Your task » Copy exactly, no pictures: every line from the one that contains "The width and" through the end of the entries below.

Segment Open

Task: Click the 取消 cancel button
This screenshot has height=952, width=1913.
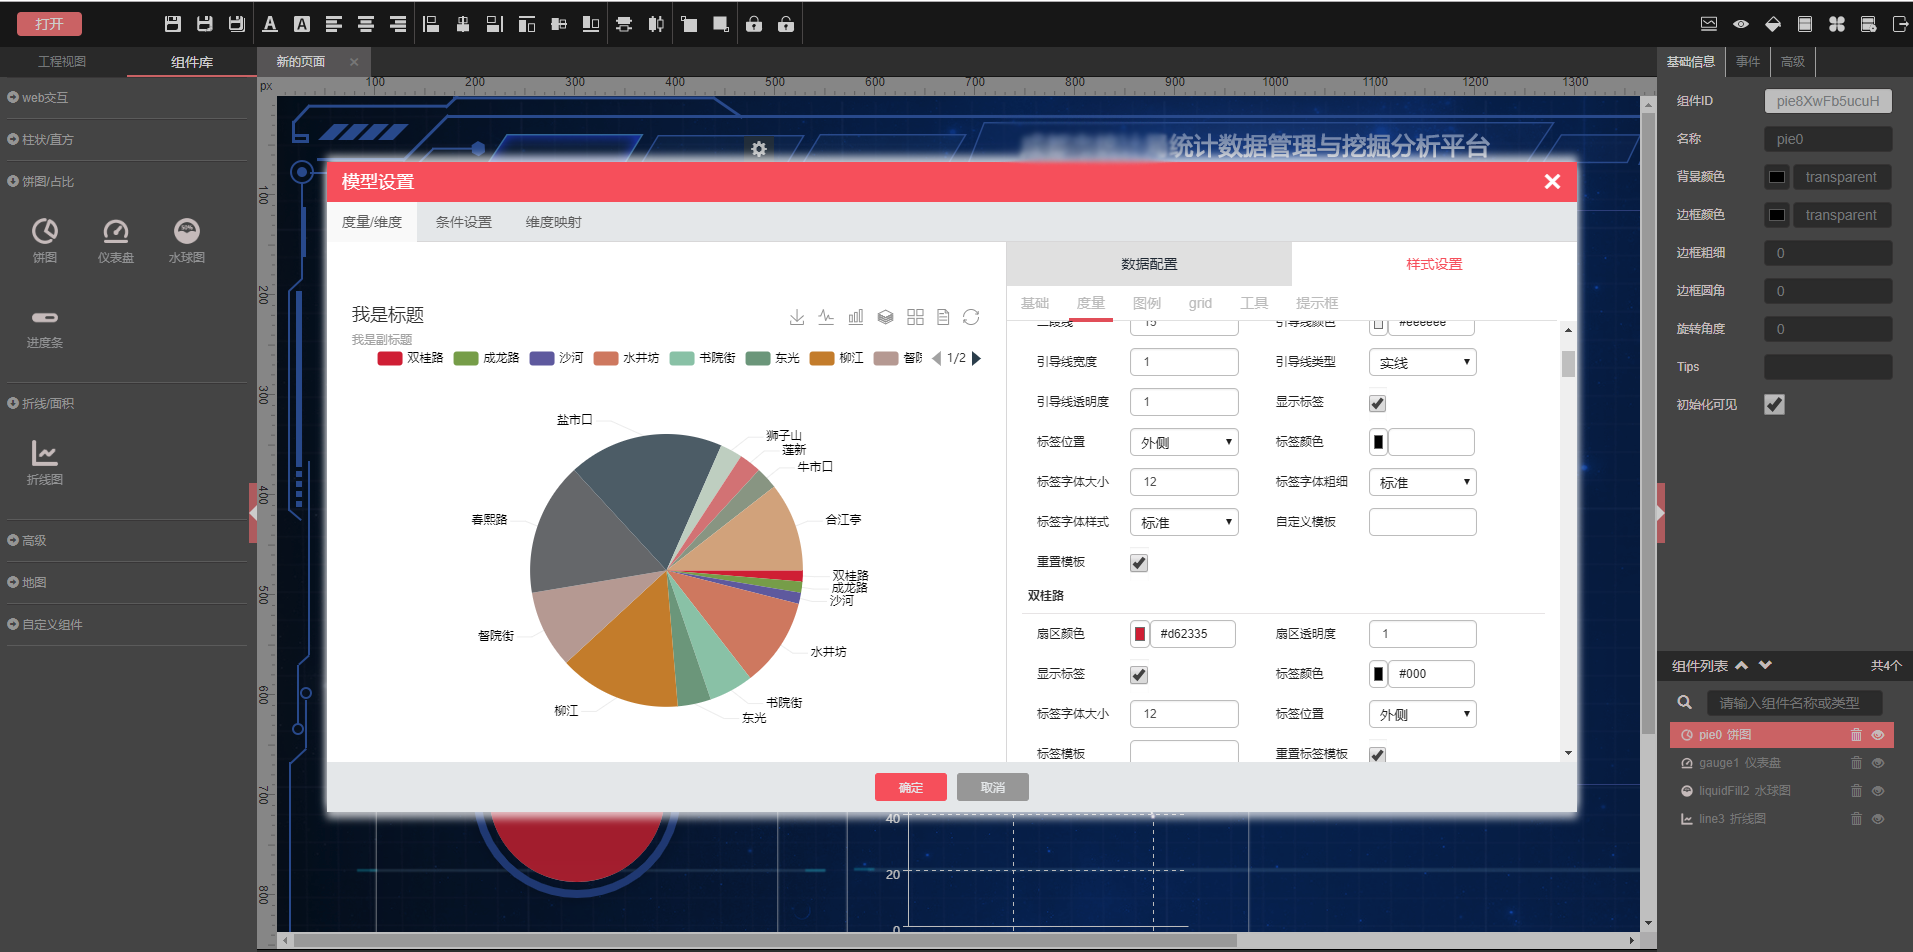Action: pyautogui.click(x=992, y=788)
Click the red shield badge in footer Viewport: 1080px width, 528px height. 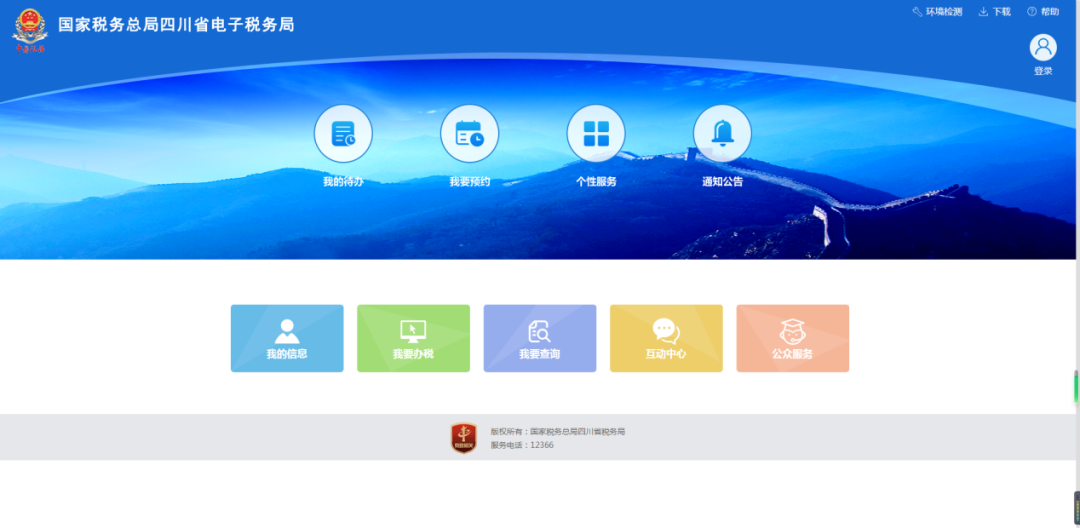click(464, 438)
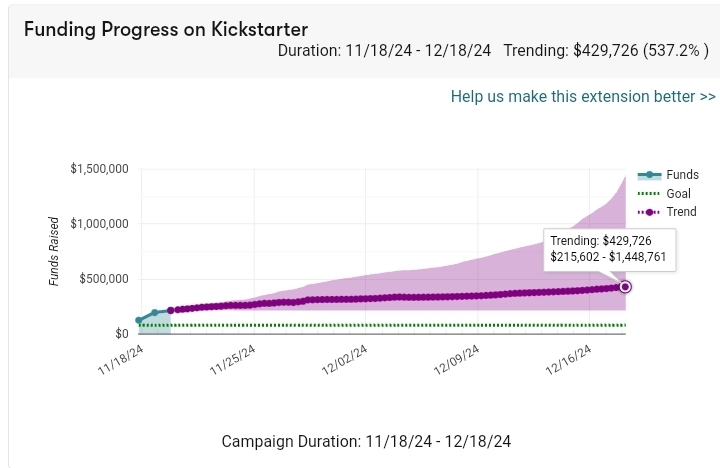This screenshot has width=720, height=468.
Task: Toggle the Trend series label in legend
Action: 681,212
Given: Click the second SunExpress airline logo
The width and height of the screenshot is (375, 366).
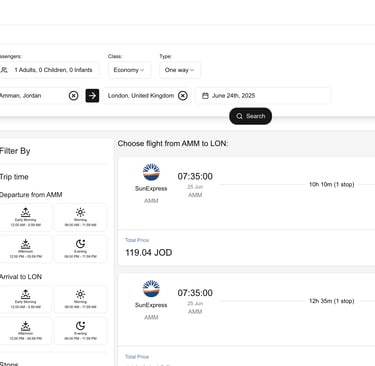Looking at the screenshot, I should pyautogui.click(x=151, y=289).
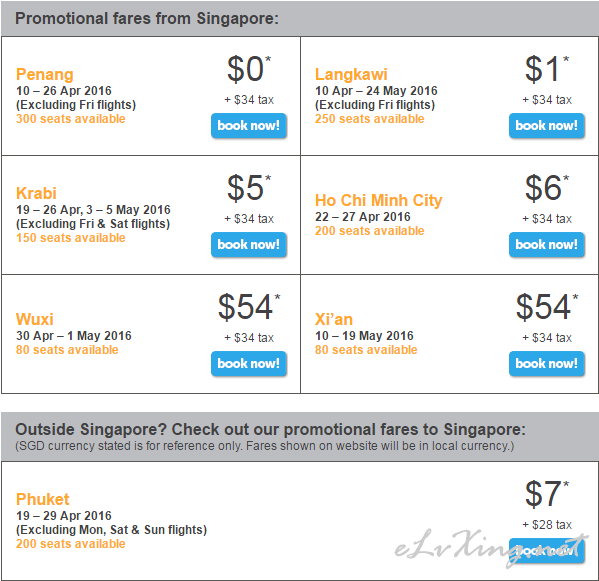Click the $7 Phuket price text
Image resolution: width=599 pixels, height=581 pixels.
click(x=547, y=494)
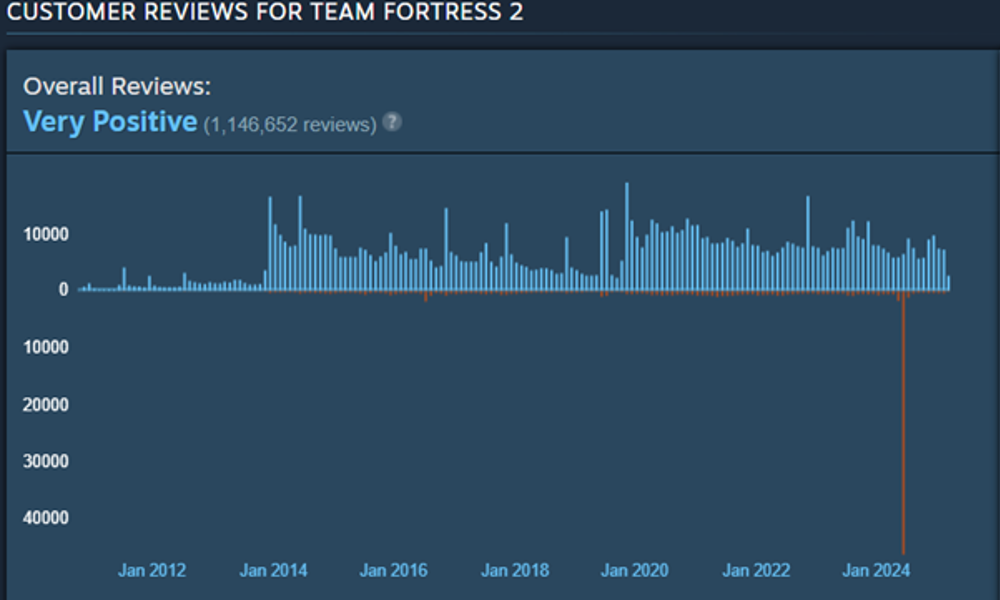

Segment Closed

Response box »
The width and height of the screenshot is (375, 366).
Looking at the screenshot, I should pyautogui.click(x=151, y=289).
Click the $7 Phuket price text
Image resolution: width=599 pixels, height=581 pixels.
click(x=547, y=494)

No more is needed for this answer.